**Aim of the exercise:**
In the entries below, which lines run from the one containing "Refresh the file and folder listings" to the one containing "Viewport: 784px width, 1176px height."? Copy exactly those lines, ends included, and no others.

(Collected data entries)
_____
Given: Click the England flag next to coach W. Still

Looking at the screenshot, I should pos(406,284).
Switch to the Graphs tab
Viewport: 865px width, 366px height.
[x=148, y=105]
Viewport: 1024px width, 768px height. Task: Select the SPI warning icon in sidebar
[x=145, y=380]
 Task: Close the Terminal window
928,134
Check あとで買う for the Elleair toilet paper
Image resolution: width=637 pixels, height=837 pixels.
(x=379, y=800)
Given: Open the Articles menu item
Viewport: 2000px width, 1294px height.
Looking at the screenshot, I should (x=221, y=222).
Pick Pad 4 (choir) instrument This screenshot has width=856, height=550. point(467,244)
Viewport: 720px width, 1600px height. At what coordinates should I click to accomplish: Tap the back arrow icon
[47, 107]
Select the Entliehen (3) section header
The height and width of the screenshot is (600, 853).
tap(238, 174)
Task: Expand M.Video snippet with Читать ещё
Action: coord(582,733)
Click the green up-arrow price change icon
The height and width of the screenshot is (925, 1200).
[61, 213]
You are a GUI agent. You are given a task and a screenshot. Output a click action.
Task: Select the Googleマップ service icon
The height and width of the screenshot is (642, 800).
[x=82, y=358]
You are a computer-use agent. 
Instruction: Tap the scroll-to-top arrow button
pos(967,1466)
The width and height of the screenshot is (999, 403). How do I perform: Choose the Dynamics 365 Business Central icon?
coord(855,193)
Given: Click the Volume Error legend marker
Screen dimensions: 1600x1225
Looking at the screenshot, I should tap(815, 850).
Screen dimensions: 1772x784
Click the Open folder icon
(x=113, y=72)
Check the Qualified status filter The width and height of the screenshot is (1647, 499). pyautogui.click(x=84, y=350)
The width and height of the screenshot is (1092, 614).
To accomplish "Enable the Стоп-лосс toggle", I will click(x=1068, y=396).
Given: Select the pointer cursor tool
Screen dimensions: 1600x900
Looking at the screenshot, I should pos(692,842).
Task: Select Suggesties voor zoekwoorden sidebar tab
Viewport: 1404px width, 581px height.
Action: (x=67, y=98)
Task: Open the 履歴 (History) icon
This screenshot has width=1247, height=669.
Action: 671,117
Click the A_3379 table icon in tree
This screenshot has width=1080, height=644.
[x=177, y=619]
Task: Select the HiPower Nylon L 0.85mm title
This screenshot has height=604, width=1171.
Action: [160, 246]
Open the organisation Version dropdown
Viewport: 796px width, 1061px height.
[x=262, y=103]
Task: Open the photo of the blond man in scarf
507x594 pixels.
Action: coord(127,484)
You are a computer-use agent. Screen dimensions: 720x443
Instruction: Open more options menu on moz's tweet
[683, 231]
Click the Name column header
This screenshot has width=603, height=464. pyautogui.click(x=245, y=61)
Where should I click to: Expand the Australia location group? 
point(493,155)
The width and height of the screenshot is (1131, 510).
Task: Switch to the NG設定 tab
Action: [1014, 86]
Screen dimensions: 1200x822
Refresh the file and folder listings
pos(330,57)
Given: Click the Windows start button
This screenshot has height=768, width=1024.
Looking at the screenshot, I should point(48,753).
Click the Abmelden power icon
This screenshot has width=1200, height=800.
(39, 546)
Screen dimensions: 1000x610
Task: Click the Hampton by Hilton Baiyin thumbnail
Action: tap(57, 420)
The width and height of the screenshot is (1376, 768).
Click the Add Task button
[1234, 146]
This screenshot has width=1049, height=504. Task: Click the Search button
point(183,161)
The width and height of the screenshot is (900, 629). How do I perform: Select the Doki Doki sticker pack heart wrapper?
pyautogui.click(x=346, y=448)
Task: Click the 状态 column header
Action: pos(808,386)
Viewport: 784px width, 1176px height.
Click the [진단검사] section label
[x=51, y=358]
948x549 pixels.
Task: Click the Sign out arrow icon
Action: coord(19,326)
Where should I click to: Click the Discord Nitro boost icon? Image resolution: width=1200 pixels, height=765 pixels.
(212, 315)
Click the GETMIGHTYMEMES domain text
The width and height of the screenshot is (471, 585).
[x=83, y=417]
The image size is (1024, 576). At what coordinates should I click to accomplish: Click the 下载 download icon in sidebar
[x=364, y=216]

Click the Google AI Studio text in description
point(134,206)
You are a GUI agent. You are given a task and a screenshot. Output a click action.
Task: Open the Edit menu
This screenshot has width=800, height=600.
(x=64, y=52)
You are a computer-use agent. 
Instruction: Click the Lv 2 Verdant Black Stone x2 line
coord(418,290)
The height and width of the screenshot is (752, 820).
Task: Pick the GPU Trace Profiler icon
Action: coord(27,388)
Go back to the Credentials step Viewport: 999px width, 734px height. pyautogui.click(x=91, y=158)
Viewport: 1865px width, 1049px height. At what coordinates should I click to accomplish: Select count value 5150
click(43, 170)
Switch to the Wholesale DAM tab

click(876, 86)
_____
**Reply to the exercise:**
Refresh the file and folder listings
pos(330,57)
Given: Click the Windows start button
This screenshot has height=768, width=1024.
Looking at the screenshot, I should point(48,753).
Click the Abmelden power icon
This screenshot has width=1200, height=800.
(39, 546)
Screen dimensions: 1000x610
Task: Click the Hampton by Hilton Baiyin thumbnail
Action: tap(57, 420)
The width and height of the screenshot is (1376, 768).
Click the Add Task button
[1234, 146]
This screenshot has width=1049, height=504. Task: Click the Search button
point(183,161)
The width and height of the screenshot is (900, 629). How do I perform: Select the Doki Doki sticker pack heart wrapper?
pyautogui.click(x=346, y=448)
Task: Click the 状态 column header
Action: pos(808,386)
Viewport: 784px width, 1176px height.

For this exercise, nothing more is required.